## EXERCISE DESCRIPTION
Give the listing below again in full, exactly as written.
────────────────────────────────────────
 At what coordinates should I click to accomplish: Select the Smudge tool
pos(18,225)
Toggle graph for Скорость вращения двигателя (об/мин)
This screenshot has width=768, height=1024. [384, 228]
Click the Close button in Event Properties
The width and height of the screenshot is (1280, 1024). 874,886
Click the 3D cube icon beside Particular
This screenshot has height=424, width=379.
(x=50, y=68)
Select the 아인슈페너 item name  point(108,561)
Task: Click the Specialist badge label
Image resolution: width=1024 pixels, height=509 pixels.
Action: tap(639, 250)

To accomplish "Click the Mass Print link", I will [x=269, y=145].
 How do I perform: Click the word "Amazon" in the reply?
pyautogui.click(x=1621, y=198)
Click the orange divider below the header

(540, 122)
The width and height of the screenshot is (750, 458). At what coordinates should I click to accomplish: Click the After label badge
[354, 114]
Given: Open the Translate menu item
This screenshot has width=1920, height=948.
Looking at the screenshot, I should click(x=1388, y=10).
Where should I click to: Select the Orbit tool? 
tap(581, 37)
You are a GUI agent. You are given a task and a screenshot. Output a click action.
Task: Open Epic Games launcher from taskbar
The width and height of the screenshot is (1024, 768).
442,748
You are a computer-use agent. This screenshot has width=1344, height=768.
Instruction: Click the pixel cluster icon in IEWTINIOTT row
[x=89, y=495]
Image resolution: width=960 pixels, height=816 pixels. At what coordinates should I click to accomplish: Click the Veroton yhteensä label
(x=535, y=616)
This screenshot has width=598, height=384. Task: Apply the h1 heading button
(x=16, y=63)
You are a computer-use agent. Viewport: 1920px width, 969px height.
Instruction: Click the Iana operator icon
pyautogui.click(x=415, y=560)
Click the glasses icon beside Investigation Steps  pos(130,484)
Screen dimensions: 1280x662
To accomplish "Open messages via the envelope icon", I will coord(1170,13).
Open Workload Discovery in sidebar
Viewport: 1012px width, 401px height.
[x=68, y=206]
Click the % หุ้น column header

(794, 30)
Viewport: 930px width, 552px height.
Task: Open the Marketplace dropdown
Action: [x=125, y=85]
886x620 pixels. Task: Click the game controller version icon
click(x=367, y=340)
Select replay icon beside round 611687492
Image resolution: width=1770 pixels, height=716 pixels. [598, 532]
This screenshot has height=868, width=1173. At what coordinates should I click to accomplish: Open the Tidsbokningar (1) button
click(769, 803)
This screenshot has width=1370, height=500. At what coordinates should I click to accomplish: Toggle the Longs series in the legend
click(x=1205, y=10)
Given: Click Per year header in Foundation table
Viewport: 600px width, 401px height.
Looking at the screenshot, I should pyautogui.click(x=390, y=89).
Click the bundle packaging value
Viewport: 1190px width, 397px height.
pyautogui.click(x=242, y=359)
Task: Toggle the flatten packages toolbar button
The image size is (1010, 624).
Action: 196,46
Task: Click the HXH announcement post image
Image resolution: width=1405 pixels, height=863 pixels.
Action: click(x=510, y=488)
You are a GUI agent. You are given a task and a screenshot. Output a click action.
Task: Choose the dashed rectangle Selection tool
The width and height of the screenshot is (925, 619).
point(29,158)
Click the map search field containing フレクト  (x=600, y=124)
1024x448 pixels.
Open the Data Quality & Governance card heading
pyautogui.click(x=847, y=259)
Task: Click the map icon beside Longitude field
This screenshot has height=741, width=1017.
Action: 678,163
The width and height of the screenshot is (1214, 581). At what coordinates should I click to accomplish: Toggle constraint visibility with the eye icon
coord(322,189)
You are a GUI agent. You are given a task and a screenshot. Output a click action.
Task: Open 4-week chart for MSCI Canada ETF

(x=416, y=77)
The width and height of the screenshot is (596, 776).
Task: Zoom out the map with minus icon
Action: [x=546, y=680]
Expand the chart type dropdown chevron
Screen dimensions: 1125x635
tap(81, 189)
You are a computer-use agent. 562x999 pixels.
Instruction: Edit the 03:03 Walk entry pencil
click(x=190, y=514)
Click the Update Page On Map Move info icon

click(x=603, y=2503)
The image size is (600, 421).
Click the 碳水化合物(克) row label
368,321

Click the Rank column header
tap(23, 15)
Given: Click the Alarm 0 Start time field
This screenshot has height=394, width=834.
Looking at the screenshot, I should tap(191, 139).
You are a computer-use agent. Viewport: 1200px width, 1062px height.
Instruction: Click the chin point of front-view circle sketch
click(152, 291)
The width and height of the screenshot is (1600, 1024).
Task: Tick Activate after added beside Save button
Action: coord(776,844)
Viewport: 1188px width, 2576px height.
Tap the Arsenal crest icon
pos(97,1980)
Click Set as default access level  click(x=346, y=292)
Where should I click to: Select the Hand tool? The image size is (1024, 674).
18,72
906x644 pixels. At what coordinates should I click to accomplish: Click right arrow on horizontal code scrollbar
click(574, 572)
────────────────────────────────────────
## ANSWER SPACE
 At what coordinates should I click to accomplish: Select the Smudge tool
pos(18,225)
Toggle graph for Скорость вращения двигателя (об/мин)
This screenshot has width=768, height=1024. [384, 228]
Click the Close button in Event Properties
The width and height of the screenshot is (1280, 1024). 874,886
Click the 3D cube icon beside Particular
This screenshot has height=424, width=379.
(x=50, y=68)
Select the 아인슈페너 item name  point(108,561)
Task: Click the Specialist badge label
Image resolution: width=1024 pixels, height=509 pixels.
Action: tap(639, 250)

To accomplish "Click the Mass Print link", I will [x=269, y=145].
 How do I perform: Click the word "Amazon" in the reply?
pyautogui.click(x=1621, y=198)
Click the orange divider below the header

(540, 122)
The width and height of the screenshot is (750, 458). At what coordinates should I click to accomplish: Click the After label badge
[354, 114]
Given: Open the Translate menu item
This screenshot has width=1920, height=948.
Looking at the screenshot, I should click(x=1388, y=10).
Where should I click to: Select the Orbit tool? 
tap(581, 37)
You are a GUI agent. You are given a task and a screenshot. Output a click action.
Task: Open Epic Games launcher from taskbar
The width and height of the screenshot is (1024, 768).
442,748
You are a computer-use agent. This screenshot has width=1344, height=768.
Instruction: Click the pixel cluster icon in IEWTINIOTT row
[x=89, y=495]
Image resolution: width=960 pixels, height=816 pixels. At what coordinates should I click to accomplish: Click the Veroton yhteensä label
(x=535, y=616)
This screenshot has width=598, height=384. Task: Apply the h1 heading button
(x=16, y=63)
You are a computer-use agent. Viewport: 1920px width, 969px height.
Instruction: Click the Iana operator icon
pyautogui.click(x=415, y=560)
Click the glasses icon beside Investigation Steps  pos(130,484)
Screen dimensions: 1280x662
To accomplish "Open messages via the envelope icon", I will coord(1170,13).
Open Workload Discovery in sidebar
Viewport: 1012px width, 401px height.
[x=68, y=206]
Click the % หุ้น column header

(794, 30)
Viewport: 930px width, 552px height.
Task: Open the Marketplace dropdown
Action: [x=125, y=85]
886x620 pixels. Task: Click the game controller version icon
click(x=367, y=340)
Select replay icon beside round 611687492
Image resolution: width=1770 pixels, height=716 pixels. [598, 532]
This screenshot has height=868, width=1173. At what coordinates should I click to accomplish: Open the Tidsbokningar (1) button
click(769, 803)
This screenshot has width=1370, height=500. At what coordinates should I click to accomplish: Toggle the Longs series in the legend
click(x=1205, y=10)
Given: Click Per year header in Foundation table
Viewport: 600px width, 401px height.
Looking at the screenshot, I should pyautogui.click(x=390, y=89).
Click the bundle packaging value
Viewport: 1190px width, 397px height.
pyautogui.click(x=242, y=359)
Task: Toggle the flatten packages toolbar button
The image size is (1010, 624).
Action: 196,46
Task: Click the HXH announcement post image
Image resolution: width=1405 pixels, height=863 pixels.
Action: click(x=510, y=488)
You are a GUI agent. You are given a task and a screenshot. Output a click action.
Task: Choose the dashed rectangle Selection tool
The width and height of the screenshot is (925, 619).
point(29,158)
Click the map search field containing フレクト  (x=600, y=124)
1024x448 pixels.
Open the Data Quality & Governance card heading
pyautogui.click(x=847, y=259)
Task: Click the map icon beside Longitude field
This screenshot has height=741, width=1017.
Action: 678,163
The width and height of the screenshot is (1214, 581). At what coordinates should I click to accomplish: Toggle constraint visibility with the eye icon
coord(322,189)
You are a GUI agent. You are given a task and a screenshot. Output a click action.
Task: Open 4-week chart for MSCI Canada ETF

(x=416, y=77)
The width and height of the screenshot is (596, 776).
Task: Zoom out the map with minus icon
Action: [x=546, y=680]
Expand the chart type dropdown chevron
Screen dimensions: 1125x635
tap(81, 189)
You are a computer-use agent. 562x999 pixels.
Instruction: Edit the 03:03 Walk entry pencil
click(x=190, y=514)
Click the Update Page On Map Move info icon

click(x=603, y=2503)
The image size is (600, 421).
Click the 碳水化合物(克) row label
368,321

Click the Rank column header
tap(23, 15)
Given: Click the Alarm 0 Start time field
This screenshot has height=394, width=834.
Looking at the screenshot, I should tap(191, 139).
You are a computer-use agent. Viewport: 1200px width, 1062px height.
Instruction: Click the chin point of front-view circle sketch
click(152, 291)
The width and height of the screenshot is (1600, 1024).
Task: Tick Activate after added beside Save button
Action: coord(776,844)
Viewport: 1188px width, 2576px height.
Tap the Arsenal crest icon
pos(97,1980)
Click Set as default access level  click(x=346, y=292)
Where should I click to: Select the Hand tool? The image size is (1024, 674).
18,72
906x644 pixels. At what coordinates should I click to accomplish: Click right arrow on horizontal code scrollbar
click(574, 572)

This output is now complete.